Best way to count words in a string in Ruby? - ruby-on-rails

Is there anything better than string.scan(/(\w|-)+/).size (the - is so, e.g., "one-way street" counts as 2 words instead of 3)?

string.split.size
Edited to explain multiple spaces
From the Ruby String Documentation page
split(pattern=$;, [limit]) → anArray
Divides str into substrings based on a delimiter, returning an array
of these substrings.
If pattern is a String, then its contents are used as the delimiter
when splitting str. If pattern is a single space, str is split on
whitespace, with leading whitespace and runs of contiguous whitespace
characters ignored.
If pattern is a Regexp, str is divided where the pattern matches.
Whenever the pattern matches a zero-length string, str is split into
individual characters. If pattern contains groups, the respective
matches will be returned in the array as well.
If pattern is omitted, the value of $; is used. If $; is nil (which is
the default), str is split on whitespace as if ' ' were specified.
If the limit parameter is omitted, trailing null fields are
suppressed. If limit is a positive number, at most that number of
fields will be returned (if limit is 1, the entire string is returned
as the only entry in an array). If negative, there is no limit to the
number of fields returned, and trailing null fields are not
suppressed.
" now's the time".split #=> ["now's", "the", "time"]
While that is the current version of ruby as of this edit, I learned on 1.7 (IIRC), where that also worked. I just tested it on 1.8.3.
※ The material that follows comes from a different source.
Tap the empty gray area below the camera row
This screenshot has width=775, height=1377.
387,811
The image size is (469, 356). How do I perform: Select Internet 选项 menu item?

I know this is an old question, but this might be useful to someone else looking for something more sophisticated than string.split. I wrote the words_counted gem to solve this particular problem, since defining words is pretty tricky.
The gem lets you define your own custom criteria, or use the out of the box regexp, which is pretty handy for most use cases. You can pre-filter words with a variety of options, including a string, lambda, array, or another regexp.
counter = WordsCounted::Counter.new("Hello, Renée! 123")
counter.word_count #=> 2
counter.words #=> ["Hello", "Renée"]
# filter the word "hello"
counter = WordsCounted::Counter.new("Hello, Renée!", reject: "Hello")
counter.word_count #=> 1
counter.words #=> ["Renée"]
# Count numbers only
counter = WordsCounted::Counter.new("Hello, Renée! 123", rexexp: /[0-9]/)
counter.word_count #=> 1
counter.words #=> ["123"]
The gem provides a bunch more useful methods.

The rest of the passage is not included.